Third, and to ensure legal certainty, the ECB is conscious of the potentially beneficial role that legal entity identifiers (LEIs) could play in the context of screening checks with regard to Union sanctions and/or as a global identification standard for counterparts in respect of the discrepancy checking service. The latest EPC guidance relating to the planned migration of the EPC payment scheme rulebooks to the 2019 version of the ISO 20022 messaging standard by November 2023, envisages LEIs as alternative identifiers for a ‘non-private’ party (14). This would address technical obstacles at EPC payment scheme level. While the reliance on LEIs is dependent on their broader implementation, including a reference to the potential use of LEIs in the proposed sanctions screening provision would show that the European Union supports the use and promotion of this global standard.

2.4.   Infringement procedures

To prevent a scenario whereby planned downtime of the SCT Inst scheme would inadvertently result in PSPs breaching Union law, the ECB suggests that a caveat is included in the proposed regulation. Accordingly, the ECB proposes to exempt PSPs from infringement proceedings in the highly exceptional scenario that the SCT Inst scheme is unavailable for a short period of time, as approved by its respective governance body, thus preventing the processing of IPs.

Where the ECB recommends that the proposed regulation is amended, specific drafting proposals are set out in a separate technical working document accompanied by an explanatory text to this effect.
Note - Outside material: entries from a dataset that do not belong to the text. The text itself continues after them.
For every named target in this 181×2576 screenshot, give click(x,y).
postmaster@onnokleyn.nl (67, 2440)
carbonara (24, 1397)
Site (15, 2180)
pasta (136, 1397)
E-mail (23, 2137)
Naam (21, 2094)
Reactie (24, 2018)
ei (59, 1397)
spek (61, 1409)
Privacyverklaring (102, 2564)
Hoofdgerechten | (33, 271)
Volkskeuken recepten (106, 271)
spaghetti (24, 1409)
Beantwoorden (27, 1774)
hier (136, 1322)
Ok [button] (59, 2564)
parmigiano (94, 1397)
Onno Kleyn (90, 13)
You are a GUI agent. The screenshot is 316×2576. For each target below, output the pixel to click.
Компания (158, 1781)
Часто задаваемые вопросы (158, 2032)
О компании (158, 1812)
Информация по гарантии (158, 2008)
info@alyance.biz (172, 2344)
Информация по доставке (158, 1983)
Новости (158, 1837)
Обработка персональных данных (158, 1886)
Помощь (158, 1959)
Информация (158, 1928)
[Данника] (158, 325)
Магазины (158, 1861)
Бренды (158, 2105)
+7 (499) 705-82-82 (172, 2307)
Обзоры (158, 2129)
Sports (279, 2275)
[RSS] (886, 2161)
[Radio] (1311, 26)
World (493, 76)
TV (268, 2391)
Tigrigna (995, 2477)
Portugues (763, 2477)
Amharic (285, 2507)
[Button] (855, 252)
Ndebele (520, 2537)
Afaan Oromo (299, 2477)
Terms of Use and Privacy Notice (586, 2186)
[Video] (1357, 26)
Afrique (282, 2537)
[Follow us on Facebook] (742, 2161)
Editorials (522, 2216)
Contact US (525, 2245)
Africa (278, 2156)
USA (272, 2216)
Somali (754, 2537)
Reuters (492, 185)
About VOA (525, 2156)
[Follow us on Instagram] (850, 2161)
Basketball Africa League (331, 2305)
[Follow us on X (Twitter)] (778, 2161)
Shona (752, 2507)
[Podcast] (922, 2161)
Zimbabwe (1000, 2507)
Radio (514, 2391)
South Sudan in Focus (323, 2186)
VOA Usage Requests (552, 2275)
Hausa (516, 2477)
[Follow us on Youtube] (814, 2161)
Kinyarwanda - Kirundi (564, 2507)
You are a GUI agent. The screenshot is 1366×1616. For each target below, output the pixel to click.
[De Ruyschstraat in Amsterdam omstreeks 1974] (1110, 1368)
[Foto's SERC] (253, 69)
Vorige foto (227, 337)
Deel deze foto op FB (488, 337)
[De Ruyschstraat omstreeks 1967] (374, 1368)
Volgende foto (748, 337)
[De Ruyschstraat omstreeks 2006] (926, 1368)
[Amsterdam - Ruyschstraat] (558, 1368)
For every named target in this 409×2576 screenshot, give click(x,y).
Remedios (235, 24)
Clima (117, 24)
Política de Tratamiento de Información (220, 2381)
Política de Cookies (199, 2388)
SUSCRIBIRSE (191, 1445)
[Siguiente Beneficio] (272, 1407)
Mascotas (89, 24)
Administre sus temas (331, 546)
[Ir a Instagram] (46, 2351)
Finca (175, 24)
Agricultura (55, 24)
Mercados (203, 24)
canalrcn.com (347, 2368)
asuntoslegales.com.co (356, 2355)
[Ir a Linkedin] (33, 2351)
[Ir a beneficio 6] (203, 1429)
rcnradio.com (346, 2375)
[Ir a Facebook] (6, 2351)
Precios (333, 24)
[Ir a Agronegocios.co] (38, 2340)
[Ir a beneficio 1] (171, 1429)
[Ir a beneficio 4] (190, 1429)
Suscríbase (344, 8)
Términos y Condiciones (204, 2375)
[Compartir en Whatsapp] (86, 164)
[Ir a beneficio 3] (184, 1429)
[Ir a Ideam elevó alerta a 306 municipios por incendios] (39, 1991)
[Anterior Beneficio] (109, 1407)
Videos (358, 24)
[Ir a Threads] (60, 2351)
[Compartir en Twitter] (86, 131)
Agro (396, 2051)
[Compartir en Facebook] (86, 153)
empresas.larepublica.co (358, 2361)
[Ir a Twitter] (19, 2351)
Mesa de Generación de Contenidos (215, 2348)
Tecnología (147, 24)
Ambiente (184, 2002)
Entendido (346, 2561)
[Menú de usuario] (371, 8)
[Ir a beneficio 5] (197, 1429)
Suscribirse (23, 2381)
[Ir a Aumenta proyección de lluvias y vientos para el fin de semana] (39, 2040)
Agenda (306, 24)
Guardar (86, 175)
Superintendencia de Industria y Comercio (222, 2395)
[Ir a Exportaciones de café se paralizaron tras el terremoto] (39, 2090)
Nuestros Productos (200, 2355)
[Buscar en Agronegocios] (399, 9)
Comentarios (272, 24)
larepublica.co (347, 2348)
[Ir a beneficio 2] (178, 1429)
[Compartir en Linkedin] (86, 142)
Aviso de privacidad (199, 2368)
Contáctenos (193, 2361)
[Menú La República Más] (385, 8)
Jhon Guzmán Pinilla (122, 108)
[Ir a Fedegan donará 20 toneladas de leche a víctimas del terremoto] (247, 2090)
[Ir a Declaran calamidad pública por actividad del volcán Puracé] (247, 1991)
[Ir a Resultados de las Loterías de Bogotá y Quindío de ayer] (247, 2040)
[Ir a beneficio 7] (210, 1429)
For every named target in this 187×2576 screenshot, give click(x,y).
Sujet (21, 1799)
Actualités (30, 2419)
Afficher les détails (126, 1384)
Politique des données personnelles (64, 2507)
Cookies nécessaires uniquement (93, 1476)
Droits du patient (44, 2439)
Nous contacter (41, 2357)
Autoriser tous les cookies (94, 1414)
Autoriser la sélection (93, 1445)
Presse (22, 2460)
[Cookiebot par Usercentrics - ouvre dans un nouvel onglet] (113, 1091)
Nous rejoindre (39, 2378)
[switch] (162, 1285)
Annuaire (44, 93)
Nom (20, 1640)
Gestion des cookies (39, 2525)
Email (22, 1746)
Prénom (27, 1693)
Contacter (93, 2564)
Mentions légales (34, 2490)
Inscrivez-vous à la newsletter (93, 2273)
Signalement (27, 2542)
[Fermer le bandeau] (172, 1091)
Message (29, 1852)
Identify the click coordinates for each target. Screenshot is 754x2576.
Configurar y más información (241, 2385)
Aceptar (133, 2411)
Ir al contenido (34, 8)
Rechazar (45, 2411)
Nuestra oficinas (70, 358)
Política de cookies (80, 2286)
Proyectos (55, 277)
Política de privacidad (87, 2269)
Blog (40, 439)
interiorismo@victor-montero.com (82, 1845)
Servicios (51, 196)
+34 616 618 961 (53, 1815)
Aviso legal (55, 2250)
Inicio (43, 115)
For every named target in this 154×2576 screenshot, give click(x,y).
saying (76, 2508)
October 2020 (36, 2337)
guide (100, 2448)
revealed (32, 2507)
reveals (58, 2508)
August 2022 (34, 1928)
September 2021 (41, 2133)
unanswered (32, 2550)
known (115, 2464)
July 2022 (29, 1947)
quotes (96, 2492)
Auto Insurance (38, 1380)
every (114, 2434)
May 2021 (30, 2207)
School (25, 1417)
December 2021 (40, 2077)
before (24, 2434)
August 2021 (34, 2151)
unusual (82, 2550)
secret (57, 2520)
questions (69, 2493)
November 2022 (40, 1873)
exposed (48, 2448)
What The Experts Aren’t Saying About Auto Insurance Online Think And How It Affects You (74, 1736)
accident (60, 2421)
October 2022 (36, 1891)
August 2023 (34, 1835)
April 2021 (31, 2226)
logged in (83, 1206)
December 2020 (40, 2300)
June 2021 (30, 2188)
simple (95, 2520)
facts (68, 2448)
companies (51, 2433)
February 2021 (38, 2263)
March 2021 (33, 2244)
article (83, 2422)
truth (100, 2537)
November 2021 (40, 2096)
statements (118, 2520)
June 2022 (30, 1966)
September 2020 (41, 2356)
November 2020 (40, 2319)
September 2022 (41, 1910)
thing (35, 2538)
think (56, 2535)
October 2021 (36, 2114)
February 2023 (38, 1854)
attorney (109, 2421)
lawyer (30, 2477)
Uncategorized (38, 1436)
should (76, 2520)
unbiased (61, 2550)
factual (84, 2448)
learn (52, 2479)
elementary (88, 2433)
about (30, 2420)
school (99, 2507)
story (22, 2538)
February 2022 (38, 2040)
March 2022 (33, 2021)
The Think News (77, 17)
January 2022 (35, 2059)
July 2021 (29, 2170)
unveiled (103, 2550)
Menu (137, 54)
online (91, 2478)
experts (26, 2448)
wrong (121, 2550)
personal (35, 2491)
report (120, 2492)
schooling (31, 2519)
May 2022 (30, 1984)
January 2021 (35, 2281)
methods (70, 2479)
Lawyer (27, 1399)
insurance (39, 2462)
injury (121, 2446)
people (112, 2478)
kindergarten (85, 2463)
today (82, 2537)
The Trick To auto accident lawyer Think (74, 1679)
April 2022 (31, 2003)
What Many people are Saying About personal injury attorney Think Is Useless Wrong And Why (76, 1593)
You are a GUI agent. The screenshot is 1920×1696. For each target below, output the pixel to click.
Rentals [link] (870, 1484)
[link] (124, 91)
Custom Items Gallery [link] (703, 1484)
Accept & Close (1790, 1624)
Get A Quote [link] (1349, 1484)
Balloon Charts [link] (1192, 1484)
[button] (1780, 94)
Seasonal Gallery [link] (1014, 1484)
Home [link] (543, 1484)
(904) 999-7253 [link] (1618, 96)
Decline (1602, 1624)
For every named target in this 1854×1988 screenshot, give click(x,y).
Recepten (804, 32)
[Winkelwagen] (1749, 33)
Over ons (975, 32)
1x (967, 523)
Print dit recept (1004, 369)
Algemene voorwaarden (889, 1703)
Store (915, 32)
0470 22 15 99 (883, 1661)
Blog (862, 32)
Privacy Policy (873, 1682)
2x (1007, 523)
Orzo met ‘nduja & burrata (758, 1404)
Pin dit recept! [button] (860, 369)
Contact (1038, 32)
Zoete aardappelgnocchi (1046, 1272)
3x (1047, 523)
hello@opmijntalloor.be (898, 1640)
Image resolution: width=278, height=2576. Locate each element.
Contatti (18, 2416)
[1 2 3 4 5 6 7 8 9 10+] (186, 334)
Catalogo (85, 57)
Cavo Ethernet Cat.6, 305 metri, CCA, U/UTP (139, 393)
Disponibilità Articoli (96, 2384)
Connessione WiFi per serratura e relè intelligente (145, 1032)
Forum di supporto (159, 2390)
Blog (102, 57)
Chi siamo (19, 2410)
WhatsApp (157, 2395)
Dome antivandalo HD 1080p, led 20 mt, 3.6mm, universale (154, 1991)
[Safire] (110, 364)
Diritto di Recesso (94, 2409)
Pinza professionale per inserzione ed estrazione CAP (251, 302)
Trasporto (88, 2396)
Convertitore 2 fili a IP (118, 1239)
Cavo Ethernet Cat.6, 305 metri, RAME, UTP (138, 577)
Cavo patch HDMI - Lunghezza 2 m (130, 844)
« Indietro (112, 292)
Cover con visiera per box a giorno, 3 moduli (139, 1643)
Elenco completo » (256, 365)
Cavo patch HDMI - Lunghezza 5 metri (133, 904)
The technical working document is available in English on EUR-Lex.

Done at Frankfurt am Main, 1 February 2023.

The President of the ECB

Christine LAGARDE

(1)  COM(2022) 546 final.

(2)  See the Eurosystem’s retail payments strategy, available on the ECB website at

(3)  Directive 98/26/EC of the European Parliament and of the Council of 19 May 1998 on settlement finality in payment and securities settlement systems (OJ L 166, 11.6.1998, p. 45).

(4)  Article 1, point (2) of the proposed regulation.

(5)  Directive (EU) 2015/2366 of the European Parliament and of the Council of 25 November 2015 on payment services in the internal market, amending Directives 2002/65/EC, 2009/110/EC and 2013/36/EU and Regulation (EU) No 1093/2010, and repealing Directive 2007/64/EC (OJ L 337, 23.12.2015, p. 35).

(6)  Directive 2014/92/EU of the European Parliament and of the Council of 23 July 2014 on the comparability of fees related to payment accounts, payment account switching and access to payment accounts with basic features (OJ L 257, 28.8.2014, p. 214).

(7)  Directive (EU) 2019/882 of the European Parliament and of the Council of 17 April 2019 on the accessibility requirements for products and services (OJ L 151, 7.6.2019, p. 70).

(8)  See Article 4, point (33) of the PSD2.

(9)  See Article 2, point (20) of the PAD.

(10)  See recital 14 of the PAD.

(11)  Regulation (EU) No 260/2012 of the European Parliament and of the Council of 14 March 2012 establishing technical and business requirements for credit transfers and direct debits in euro and amending Regulation (EC) No 924/2009 (OJ L 94, 30.3.2012, p. 22).

(12)  See p. 10 of the Explanatory Memorandum to the proposed regulation.

(13)  See Article 1, point (2) of the proposed regulation.